In term of definition, there are many different definitions of learning.
Behaviorism focus only on behaviour and Lachman (1997) pointed out that most of definitions of learning from the behaviorism are similar to: Learning refers to a relatively permanent change in behavior as a result of practice or experience (such as Atkinson et al 1996, Baron 1996 and Feldman 1996 ...) or Learning is a relatively permanent change in behavior, or potential behavior, that results from experience (such as Hulse et al 1980, Gordon 1986 ...) with the phrase of potential behavior in addition to change in behavior. These definitions focus on behaviour as results of practice or experience, or the outcomes or products of learning.
Kolb (1984) stated that "learning Is Best Conceived as a Process, Not in Terms of Outcomes" (Kolb 1984: 26) and defined that "Learning is the process whereby knowledge is created through the transformation of experience" (Kolb 1984: 38). Kolb's definition of learning focuses on the process of learning rather than the products of learning.
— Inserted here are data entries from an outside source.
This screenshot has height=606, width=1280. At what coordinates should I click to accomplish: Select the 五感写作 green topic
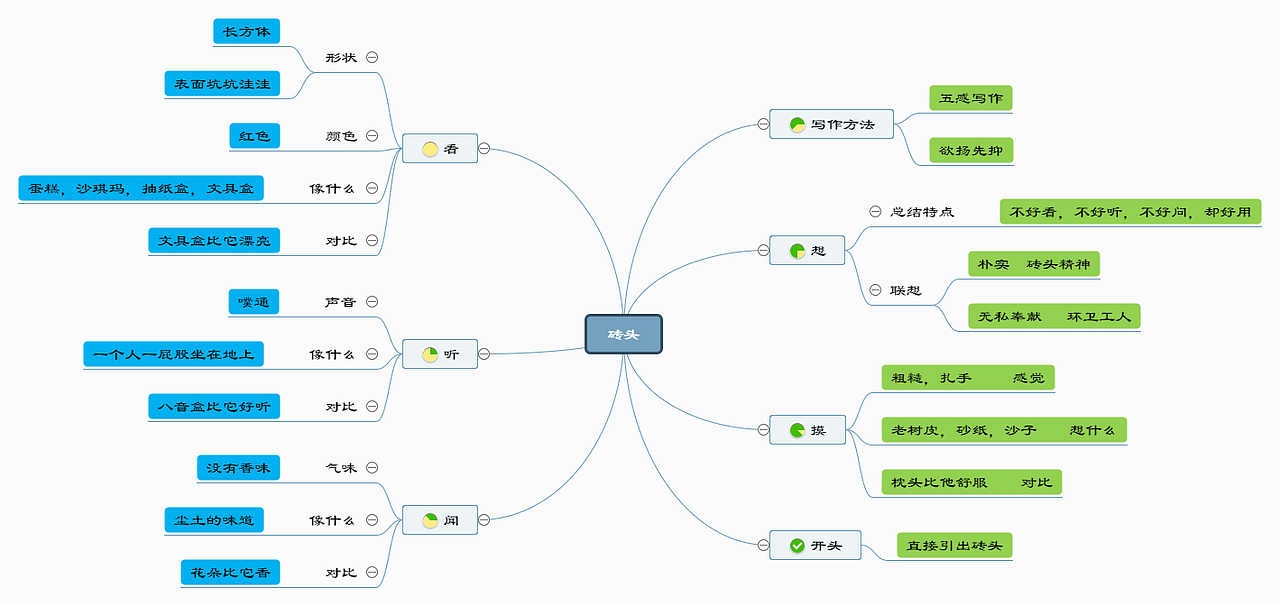click(971, 98)
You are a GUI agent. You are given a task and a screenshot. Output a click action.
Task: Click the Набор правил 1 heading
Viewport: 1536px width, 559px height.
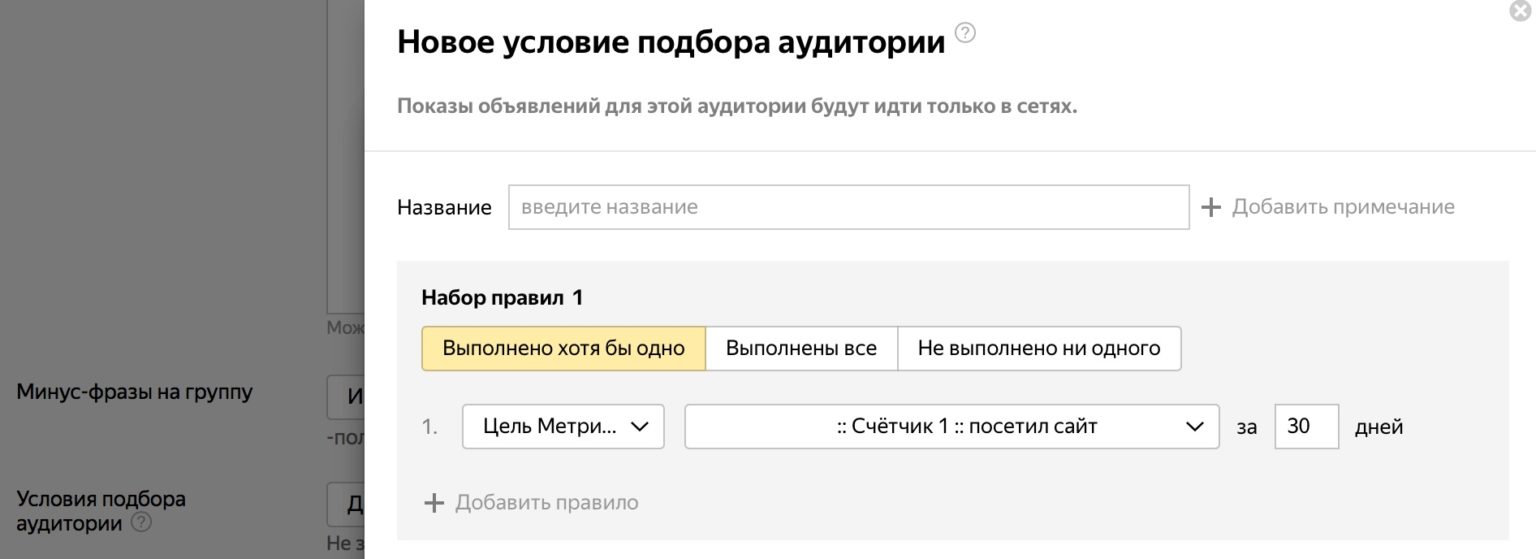[x=501, y=297]
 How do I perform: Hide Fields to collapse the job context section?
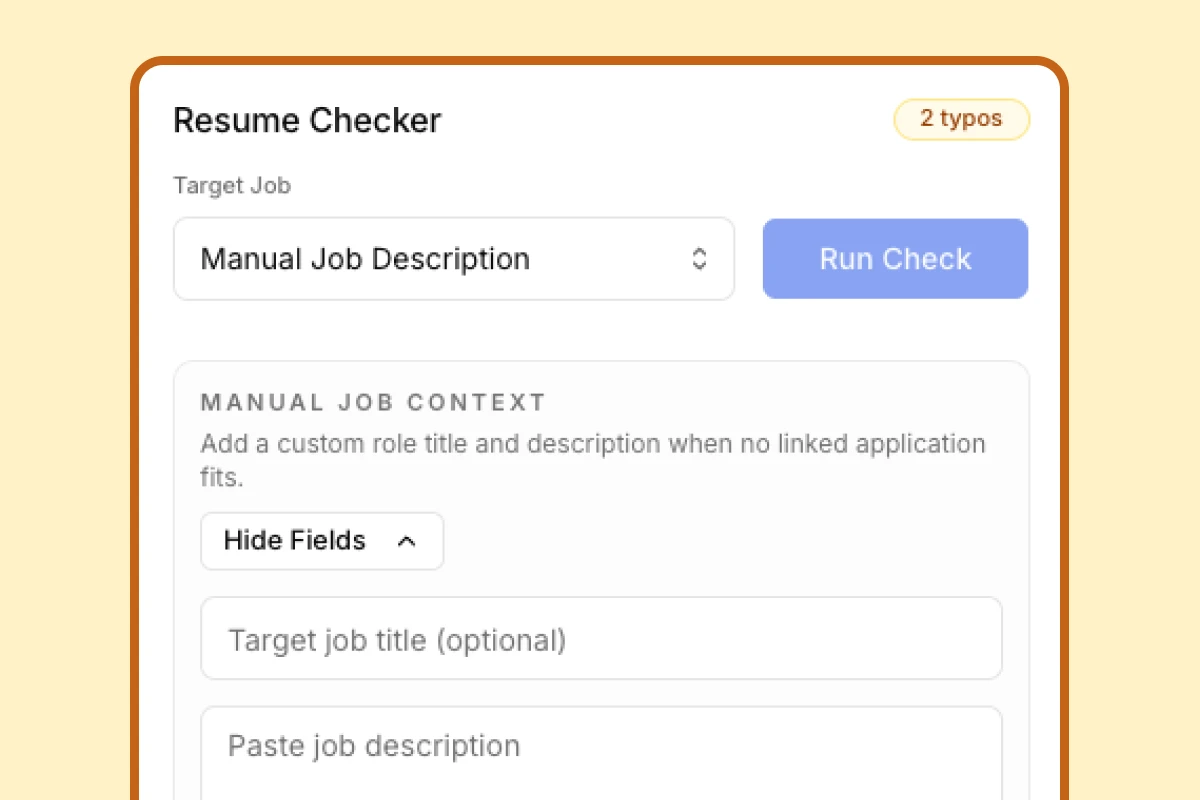pos(321,540)
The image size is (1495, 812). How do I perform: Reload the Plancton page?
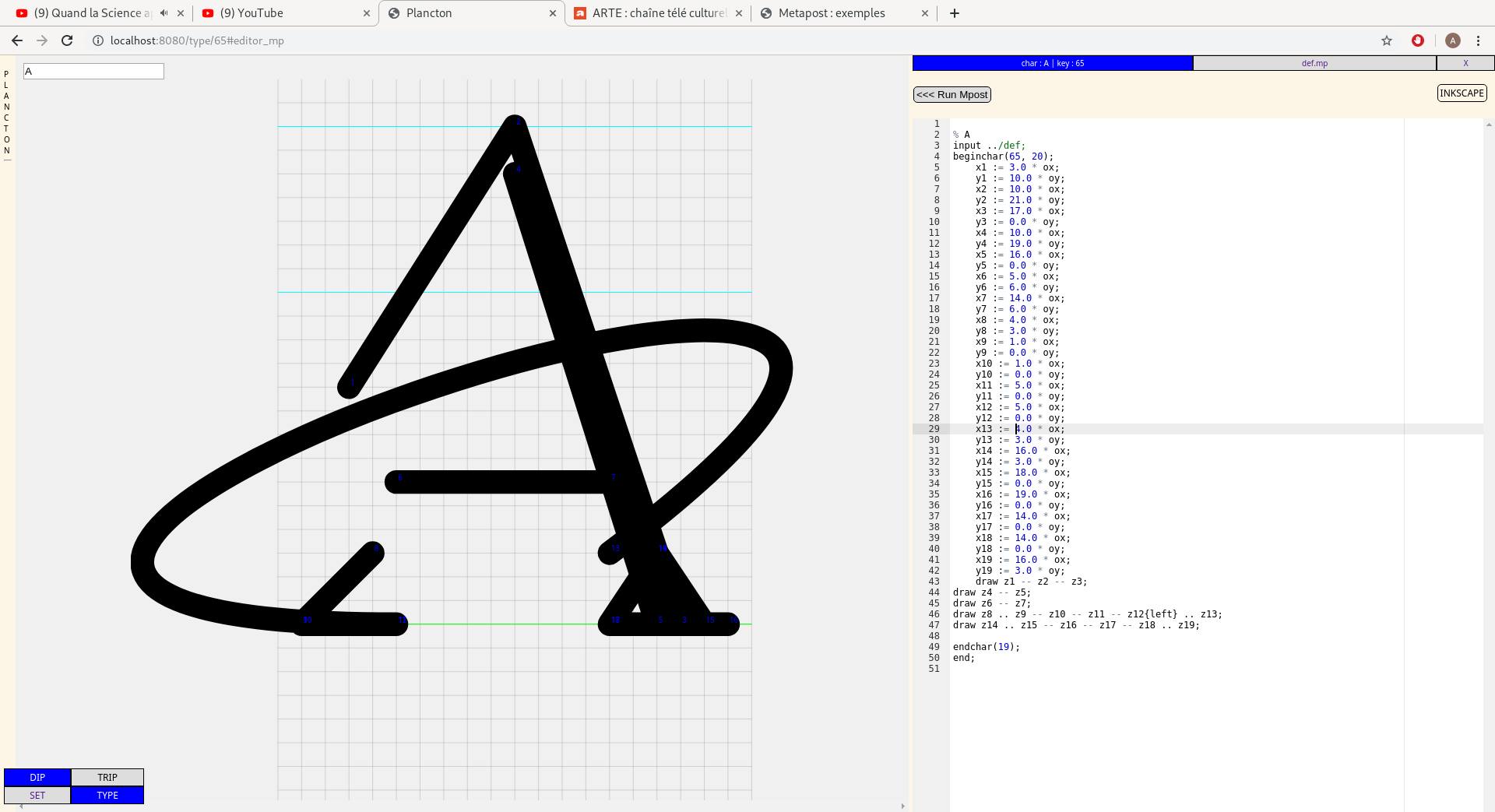(67, 40)
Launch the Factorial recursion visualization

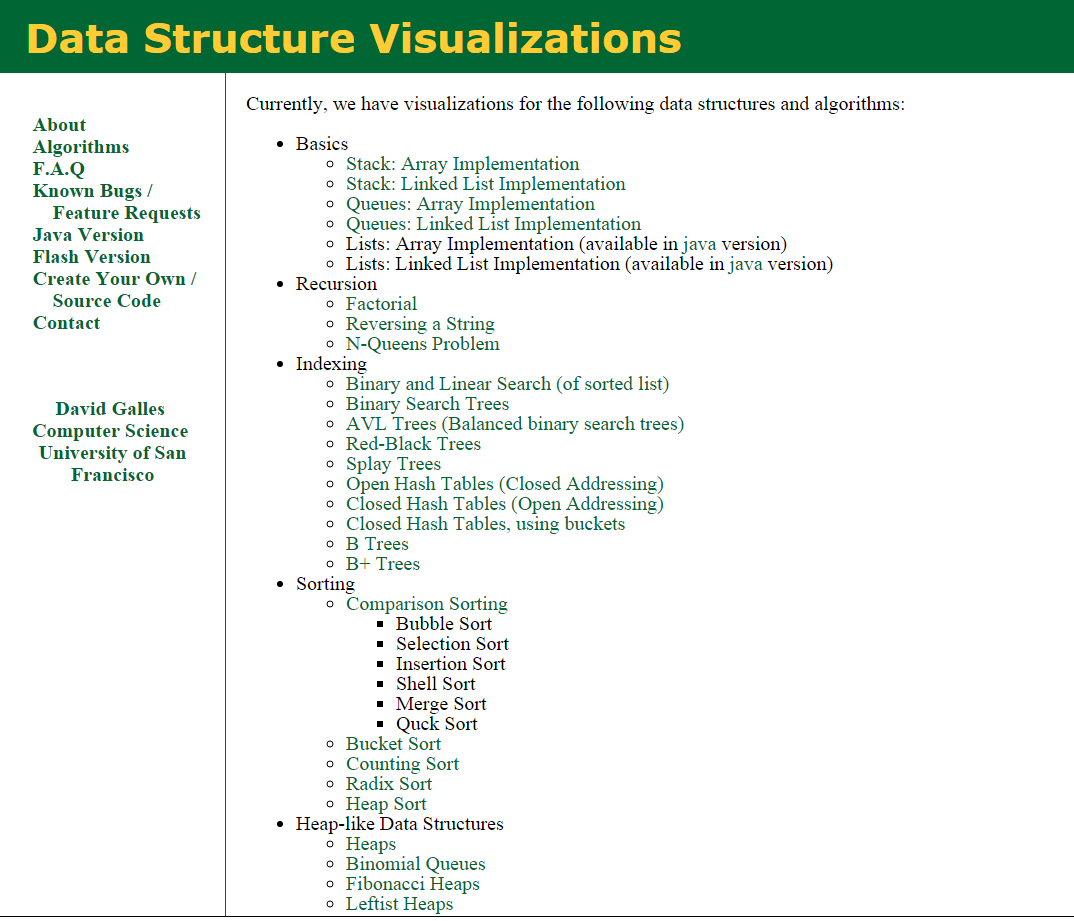[x=381, y=303]
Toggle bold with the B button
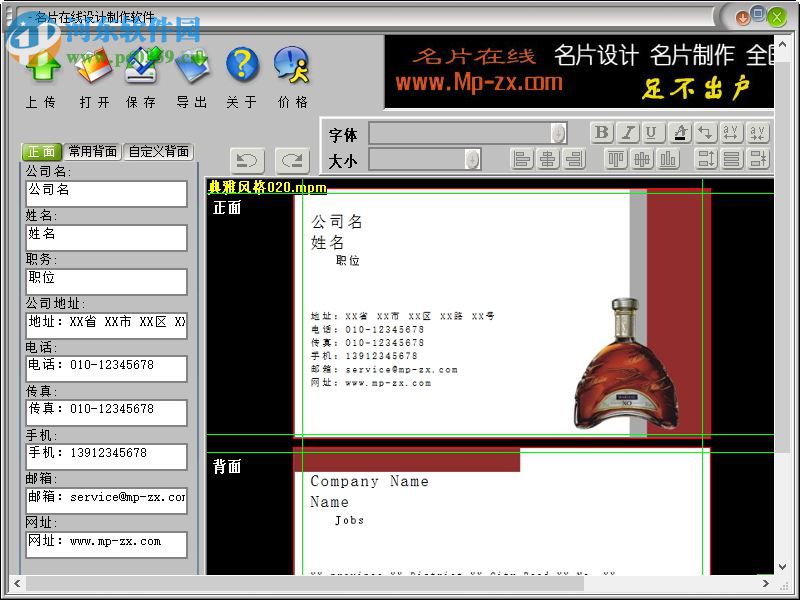 coord(603,131)
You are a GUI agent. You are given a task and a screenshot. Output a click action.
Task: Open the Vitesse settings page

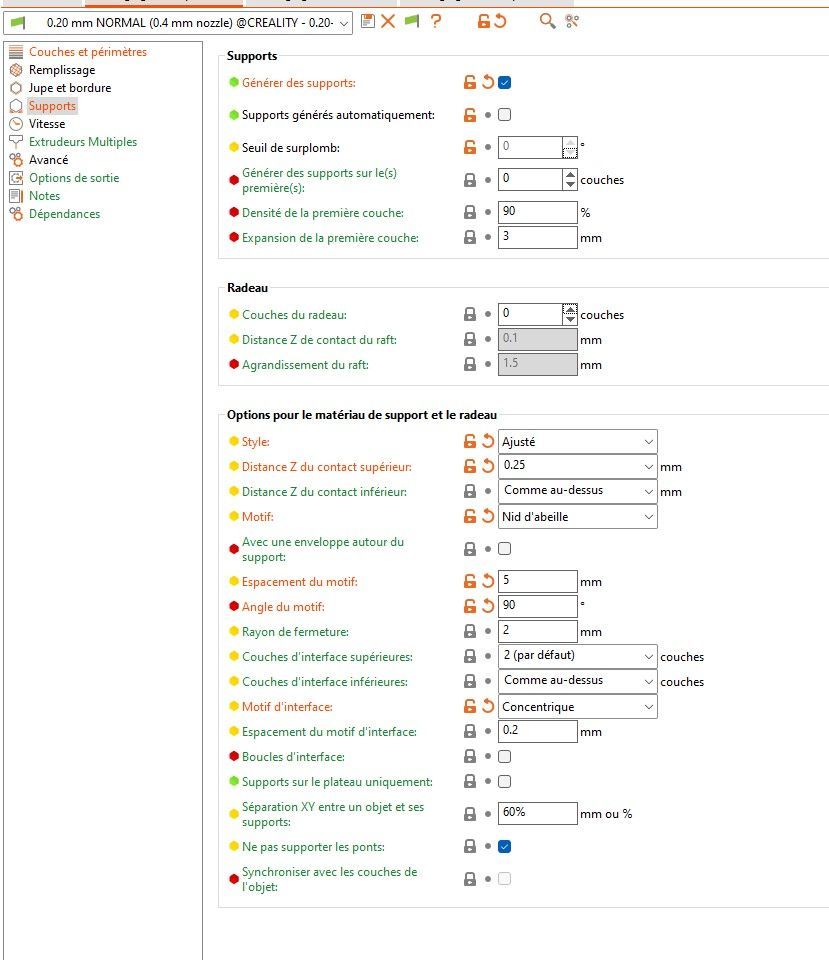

Lachman (1997) pointed out some limitation of definitions of Behaviorism such as the process and the behavioral results of the process should be distinguished, and learning does not necessarily produce a change in behaviour. He defined that "Learning is the process by which a relatively stable modification in stimulus-respond relations is developed as a consequence of functional environment interaction via the senses". This definition focuses on not only the process but also the outcomes or the products of the process.